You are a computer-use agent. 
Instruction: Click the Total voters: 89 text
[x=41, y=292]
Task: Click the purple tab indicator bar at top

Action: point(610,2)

● ● ●

• **What this task involves**
Return, word for word, the line containing "Instruction: Click the Total voters: 89 text" and all lines after it through the last line of the records, and nothing else.

• **Answer space**
Instruction: Click the Total voters: 89 text
[x=41, y=292]
Task: Click the purple tab indicator bar at top

Action: point(610,2)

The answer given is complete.